• [Exercise text]
CATE estimators using IPW and DR pseudo-outcomes

Simulated outcome: $ Y = \frac{1}{d}\sum_{i=1}^{d}X_{i} + \epsilon, \text{where}\ \epsilon \sim N(0,0.5)$

Simulated treatment assignment: $ logit(pt) = \alpha\sum_{i=1}^{d}X_{i}$

Covariates: $X \sim N(0,I), \text{where}\ I$ is the identity matrix

In this simulation we vary $\alpha \in \{0,0.2,0.4,0.6\} $ and plot the RMSE of CATE w.r.t. $\alpha$

In [None]:
import numpy as np
from src.synthetic_data import ex2_sample
from src.cate_learners import PseudoDRLearner,PseudoIPWLearner
from src.plots import create_boxplot
import numpy as np
import matplotlib.pyplot as plt

'''
Simulation setup
'''
seed = 1 # for reproducibility
r = 100 # number of simulations
d = 5 # number of covariates
k = 2 # number of folds for cross-fitting 
alpha = np.arange(0,0.8,0.2)
sample_size = 5000 # sample size used for training
num_test = 1000 # sample size used for testing
np.random.seed(seed)

In [None]:
'''
Generate one dataset per value of the coefficient and plot p(T=1)

• [Data provided]
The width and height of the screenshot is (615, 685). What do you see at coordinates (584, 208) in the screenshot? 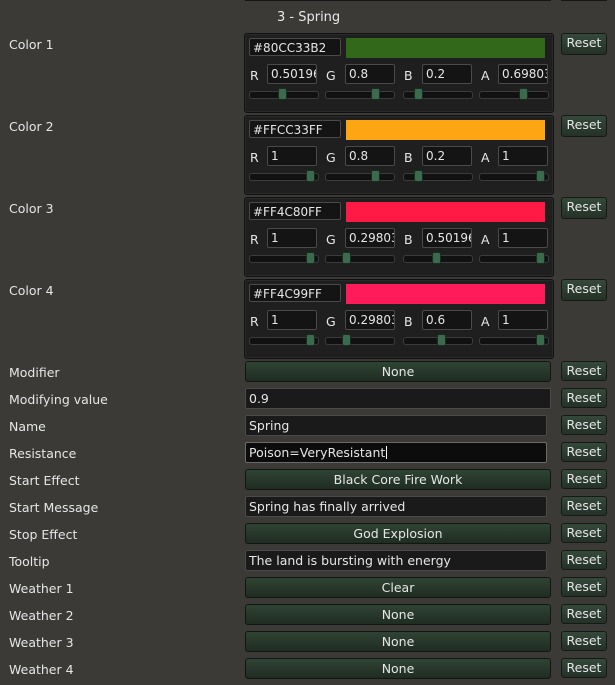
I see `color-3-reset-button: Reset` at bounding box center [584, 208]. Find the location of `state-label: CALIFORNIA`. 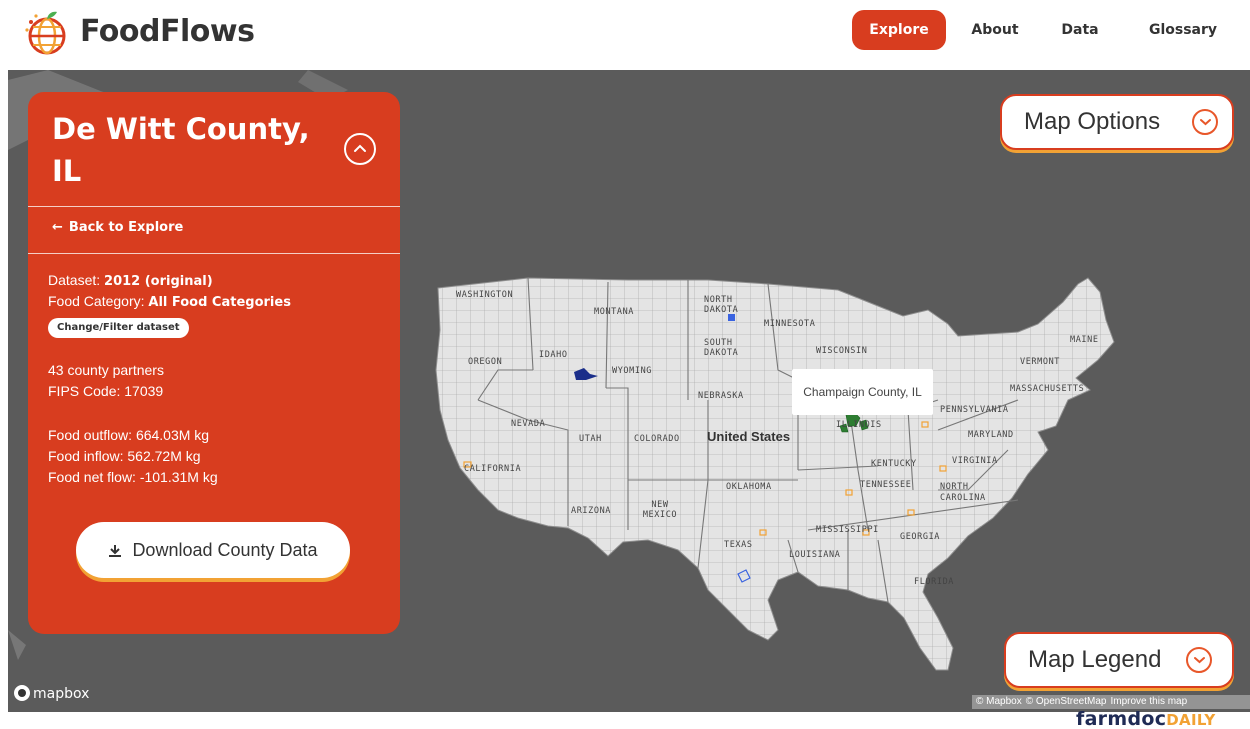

• [Problems and tasks]
1. In the CATE estimators text, what values of alpha does the simulation vary over?
2. Rewrite the CATE estimators text starting with "sample_size = 5000" and going on through "and plot p(T=1)", with "num_test" changed to "n_test".
3. Carry on the CATE estimators text from the point where it stops.

• [Answers for the exercise]
1. 0, 0.2, 0.4, and 0.6

2.
sample_size = 5000 # sample size used for training
n_test = 1000 # sample size used for testing
np.random.seed(seed)

In [None]:
'''
Generate one dataset per value of the coefficient and plot p(T=1)

3.
'''
all_pt_values = []
for i in range(len(alpha)):
    dataset = ex2_sample(sample_size,d,alpha[i])
    all_pt_values.append(dataset['pt'])

bins = np.arange(0,1.05,0.05)
fig,ax = plt.subplots(ncols=len(alpha),figsize=(4*len(alpha),4))
for i in range(len(alpha)):
    ax[i].hist(all_pt_values[i],bins=bins)
    ax[i].set_title(f"min = {np.min(all_pt_values[i]):.2f}, max = {np.max(all_pt_values[i]):.2f}")
fig.tight_layout()


In [None]:
'''
Run simulation
'''
dr_cate = []
ipw_cate = []
true_ite = []
for i in range(len(alpha)):
    print(f"Running simulation using strength = {alpha[i]:.2f}...")
    dr_cate_i = np.zeros([r,num_test])
    ipw_cate_i = np.zeros([r,num_test])
    ite_i = np.zeros([r,num_test])
    for j in range(r):
        data_train = ex2_sample(sample_size,d,alpha[i])
        data_test = ex2_sample(num_test,d,alpha[i])

        dr_model = PseudoDRLearner(k,seed)
        dr_model.train(data_train['x'],data_train['y'],data_train['t'])
        dr_cate_i[j,:] = dr_model.predict(data_test['x'])
        ite_i[j,:] = data_test['ite']

        ipw_model = PseudoIPWLearner(k,seed)
        ipw_model.train(data_train['x'],data_train['y'],data_train['t'])
        ipw_cate_i[j,:] = ipw_model.predict(data_test['x'])

    dr_cate.append(dr_cate_i)
    ipw_cate.append(ipw_cate_i)
    true_ite.append(ite_i)

In [None]:
'''
Plot RMSE of CATE
'''
cate_dr = np.zeros([len(alpha),r])
cate_ipw = np.zeros([len(alpha),r])
cate_outcome = np.zeros([len(alpha),r])
for i in range(len(alpha)):
    cate_dr[i,:] = np.sqrt(np.mean(np.square(dr_cate[i]-true_ite[i]),1))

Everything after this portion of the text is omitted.